USB stick-sized computer runs web, email, costs $25

[![](http://1.bp.blogspot.com/-aF3hT7USHU4/TcRL_Zd_2nI/AAAAAAAAAC8/k4em-PaJLyk/s320/mw-630-usb-pc.jpg)](http://1.bp.blogspot.com/-aF3hT7USHU4/TcRL_Zd_2nI/AAAAAAAAAC8/k4em-PaJLyk/s1600/mw-630-usb-pc.jpg)
Renowned U.K. game developer [David Braben](http://en.wikipedia.org/wiki/David_Braben) set his game programming aside for a short while to create an amazingly affordable personal computer that he hopes will prompt an overhaul of computer education programs.
[]()The mini PC, called the Raspberry Pi, is no bigger than a standard USB memory stick, and runs a version of [Linux](http://en.wikipedia.org/wiki/Linux), an open-source operating system.
The diminutive device has a single USB input for a keyboard or mouse (or a USB hub to expand those options), HDMI monitor output, 128MB of memory, and an SD card slot for storage.

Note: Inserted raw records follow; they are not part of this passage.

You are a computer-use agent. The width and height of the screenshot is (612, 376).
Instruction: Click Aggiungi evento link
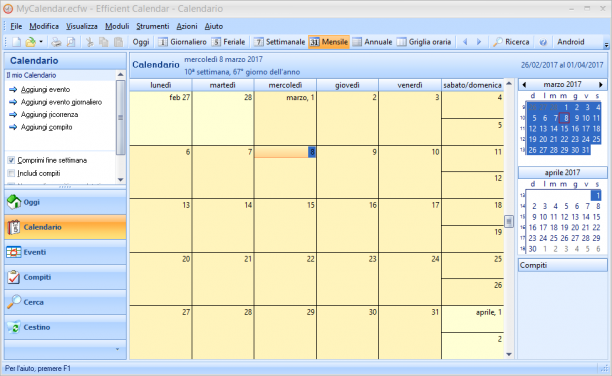[45, 89]
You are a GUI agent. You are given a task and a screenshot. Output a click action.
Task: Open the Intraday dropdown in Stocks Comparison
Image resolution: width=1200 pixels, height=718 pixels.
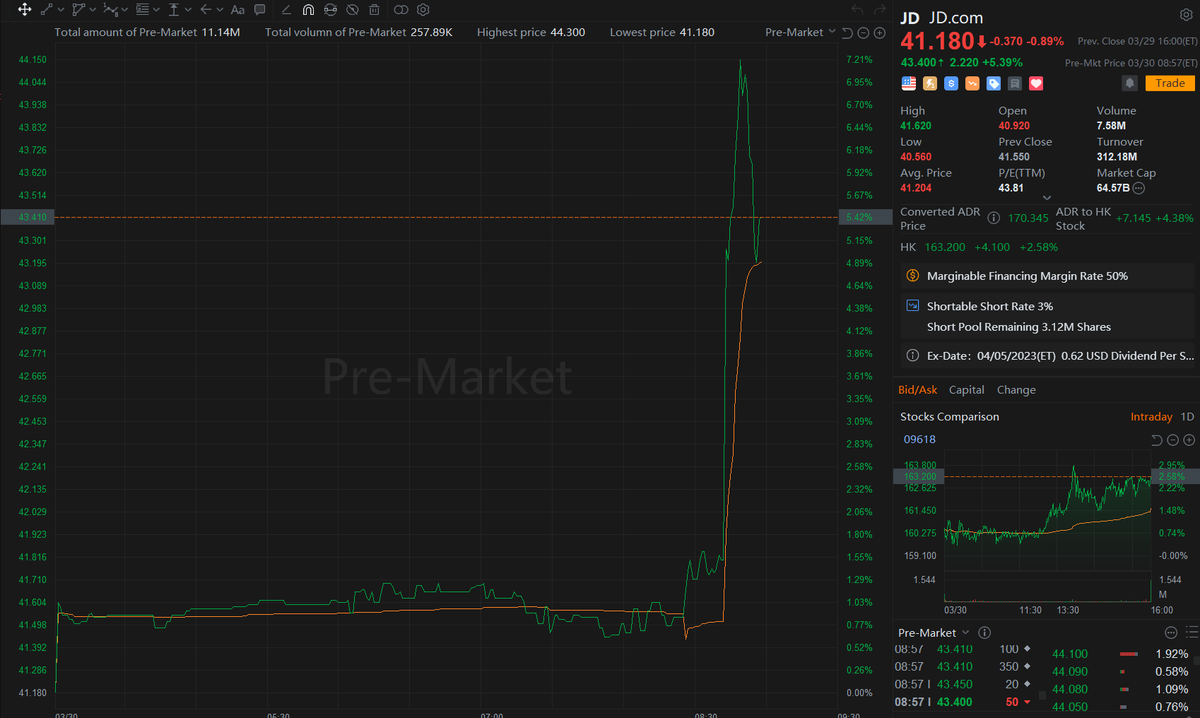coord(1151,416)
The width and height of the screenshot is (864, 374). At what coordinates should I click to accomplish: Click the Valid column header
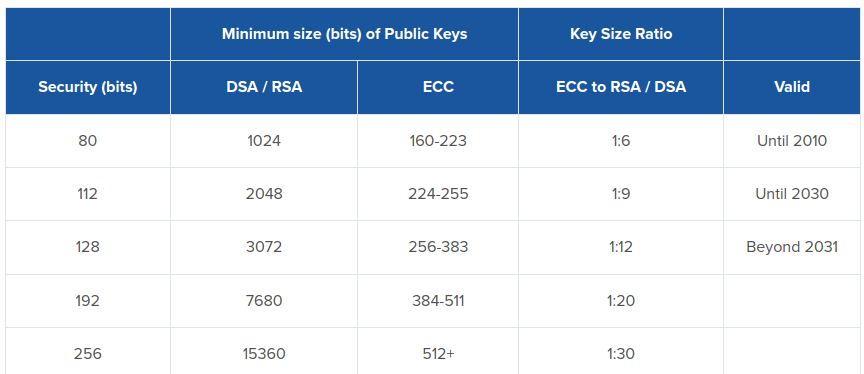click(792, 87)
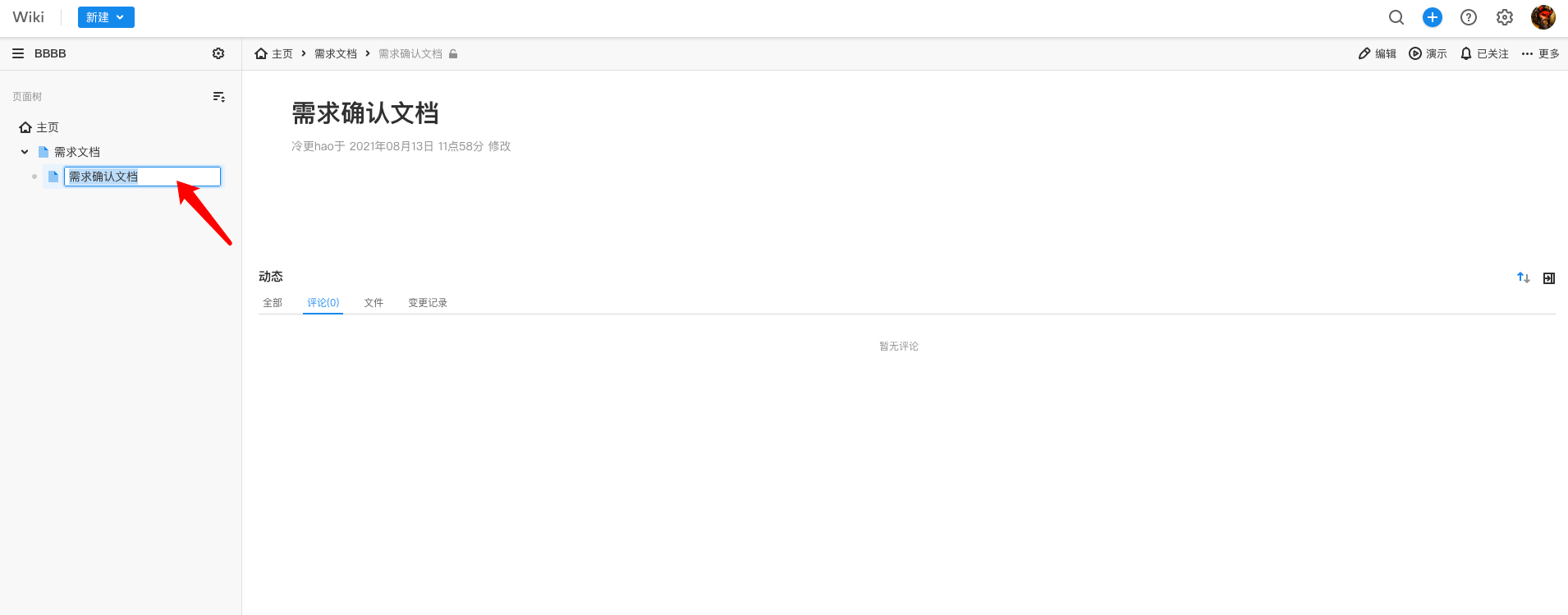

The pint-sized PC is capable of web browsing, word processing, email, and many other standard computer features. None of this would be particularly impressive, if not for the fact that the device costs just $25.
Braben plans to introduce his creation to school systems throughout the U.K. in hopes of overhauling what he sees as a computer education program in need of a refresh. He is currently in the processes of refining the Raspberry Pi prototype in anticipation of getting it manufactured on a larger scale, and projects that the tiny device will be formally introduced within 12 months.